WHAT TO DO: Carry on the text about the medical NLP tutorials from the point where it stops.

EXCERPT PROVIDED:
◆ ◆ ◆ ◆ ◆
Tutorials
We provide step-by-step guides to get you started. We cover the following use-cases:
- Matching a terminology: you're looking for a concept within a corpus of texts.
- Qualifying entities: you want to make sure that the concept you've extracted are not invalidated by linguistic modulation.
- Detecting dates, which could serve as the basis for an event ordering algorithm.
- Processing multiple texts: to improve the inference speed of your pipeline !
- Detecting Hospitalisation Reason: you want to look spans that mention the reason of hospitalisation or tag entities as the reason.
- Detecting false endlines: classify each endline and add the attribute
excluded
to the these tokens.
Rationale
In a typical medical NLP pipeline, a group of clinicians would define a list of synonyms for a given concept of interest (say, for example, diabetes), and look for that terminology in a corpus of documents.
Now, consider the following example:
Le patient n'est pas diabétique.
Le patient est peut-être diabétique.
Le père du patient est diabétique.
The patient is not diabetic.
The patient could be diabetic.
◆ ◆ ◆ ◆ ◆
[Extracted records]
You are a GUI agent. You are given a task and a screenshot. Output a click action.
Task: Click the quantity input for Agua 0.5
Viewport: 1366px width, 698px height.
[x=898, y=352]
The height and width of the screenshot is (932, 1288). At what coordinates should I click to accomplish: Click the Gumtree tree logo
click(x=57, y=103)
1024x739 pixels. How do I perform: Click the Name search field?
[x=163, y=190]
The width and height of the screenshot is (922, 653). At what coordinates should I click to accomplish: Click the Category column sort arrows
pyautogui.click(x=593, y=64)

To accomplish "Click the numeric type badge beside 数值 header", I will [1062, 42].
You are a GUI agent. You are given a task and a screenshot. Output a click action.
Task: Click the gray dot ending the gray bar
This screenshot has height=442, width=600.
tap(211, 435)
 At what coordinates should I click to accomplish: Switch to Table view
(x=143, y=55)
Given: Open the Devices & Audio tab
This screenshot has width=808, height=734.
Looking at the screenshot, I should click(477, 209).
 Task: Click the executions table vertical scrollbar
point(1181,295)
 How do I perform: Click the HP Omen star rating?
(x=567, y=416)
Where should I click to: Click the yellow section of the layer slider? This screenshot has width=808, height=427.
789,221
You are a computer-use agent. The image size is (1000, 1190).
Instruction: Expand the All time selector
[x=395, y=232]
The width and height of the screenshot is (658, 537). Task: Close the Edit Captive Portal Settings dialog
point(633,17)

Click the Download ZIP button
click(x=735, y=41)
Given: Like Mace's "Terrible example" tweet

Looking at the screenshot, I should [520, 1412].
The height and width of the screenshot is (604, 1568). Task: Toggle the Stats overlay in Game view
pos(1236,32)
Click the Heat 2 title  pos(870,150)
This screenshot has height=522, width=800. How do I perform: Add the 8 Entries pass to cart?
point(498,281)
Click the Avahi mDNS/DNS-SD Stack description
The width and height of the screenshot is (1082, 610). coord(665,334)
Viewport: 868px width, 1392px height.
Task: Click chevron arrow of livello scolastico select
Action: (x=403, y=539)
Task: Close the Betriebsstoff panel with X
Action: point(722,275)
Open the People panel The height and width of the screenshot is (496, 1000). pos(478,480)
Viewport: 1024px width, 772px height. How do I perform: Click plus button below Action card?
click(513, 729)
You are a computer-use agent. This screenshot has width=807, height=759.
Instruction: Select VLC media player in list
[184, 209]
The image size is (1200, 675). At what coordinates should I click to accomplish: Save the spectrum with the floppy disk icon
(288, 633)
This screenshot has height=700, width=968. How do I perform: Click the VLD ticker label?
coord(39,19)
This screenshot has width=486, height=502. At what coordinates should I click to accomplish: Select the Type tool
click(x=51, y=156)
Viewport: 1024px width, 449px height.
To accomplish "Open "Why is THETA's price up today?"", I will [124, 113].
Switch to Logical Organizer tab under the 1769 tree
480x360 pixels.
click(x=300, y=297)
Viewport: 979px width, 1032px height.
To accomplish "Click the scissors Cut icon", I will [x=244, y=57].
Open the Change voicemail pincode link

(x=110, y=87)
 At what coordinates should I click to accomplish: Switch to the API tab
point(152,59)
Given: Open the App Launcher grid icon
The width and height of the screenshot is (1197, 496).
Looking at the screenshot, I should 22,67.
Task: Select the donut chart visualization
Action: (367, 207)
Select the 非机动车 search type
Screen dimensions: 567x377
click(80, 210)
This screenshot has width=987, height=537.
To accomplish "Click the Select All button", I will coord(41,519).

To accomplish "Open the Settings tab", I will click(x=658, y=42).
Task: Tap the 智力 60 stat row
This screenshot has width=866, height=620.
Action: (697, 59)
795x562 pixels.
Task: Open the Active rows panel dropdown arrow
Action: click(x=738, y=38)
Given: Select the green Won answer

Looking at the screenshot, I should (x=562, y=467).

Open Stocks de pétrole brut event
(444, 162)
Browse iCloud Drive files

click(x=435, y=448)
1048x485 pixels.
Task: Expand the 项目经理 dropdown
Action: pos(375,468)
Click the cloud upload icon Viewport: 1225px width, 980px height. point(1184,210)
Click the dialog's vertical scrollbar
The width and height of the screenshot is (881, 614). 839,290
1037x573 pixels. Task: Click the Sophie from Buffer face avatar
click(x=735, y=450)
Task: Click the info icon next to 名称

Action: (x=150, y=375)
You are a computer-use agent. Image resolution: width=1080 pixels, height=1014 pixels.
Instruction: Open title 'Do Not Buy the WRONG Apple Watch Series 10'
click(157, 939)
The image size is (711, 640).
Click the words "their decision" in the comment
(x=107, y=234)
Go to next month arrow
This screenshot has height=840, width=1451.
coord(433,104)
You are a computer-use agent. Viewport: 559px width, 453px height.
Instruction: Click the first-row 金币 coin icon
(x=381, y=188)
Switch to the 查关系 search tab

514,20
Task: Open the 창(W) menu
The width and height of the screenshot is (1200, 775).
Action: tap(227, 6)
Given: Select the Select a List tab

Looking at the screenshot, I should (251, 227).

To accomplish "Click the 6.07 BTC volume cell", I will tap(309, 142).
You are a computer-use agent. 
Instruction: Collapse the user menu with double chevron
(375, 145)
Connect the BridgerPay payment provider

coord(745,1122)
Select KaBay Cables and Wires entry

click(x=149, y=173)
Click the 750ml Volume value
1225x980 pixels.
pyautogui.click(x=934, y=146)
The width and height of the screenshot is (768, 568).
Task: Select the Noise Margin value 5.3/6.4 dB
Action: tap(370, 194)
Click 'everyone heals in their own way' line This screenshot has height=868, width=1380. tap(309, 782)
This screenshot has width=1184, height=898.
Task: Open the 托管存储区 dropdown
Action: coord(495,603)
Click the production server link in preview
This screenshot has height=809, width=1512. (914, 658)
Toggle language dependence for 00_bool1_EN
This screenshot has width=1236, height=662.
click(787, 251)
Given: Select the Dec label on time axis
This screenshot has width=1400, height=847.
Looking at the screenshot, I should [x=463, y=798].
◆ ◆ ◆ ◆ ◆
RESPONSE:
The patient's father is diabetic.
There is an obvious problem: none of these examples should lead us to include this particular patient into the cohort.
Warning
We show an English example just to explain the issue. EDS-NLP remains a French-language medical NLP library.
To curb this issue, EDS-NLP proposes rule-based pipelines that qualify entities to help the user make an informed decision about which patient should be included in a real-world data cohort.
To sum up, a typical medical NLP project consists in:
- Editing a terminology
- "Matching" this terminology on a corpus, ie extract phrases that belong to that terminology
- "Qualifying" entities to avoid false positives
Once the pipeline is ready, we need to deploy it efficiently.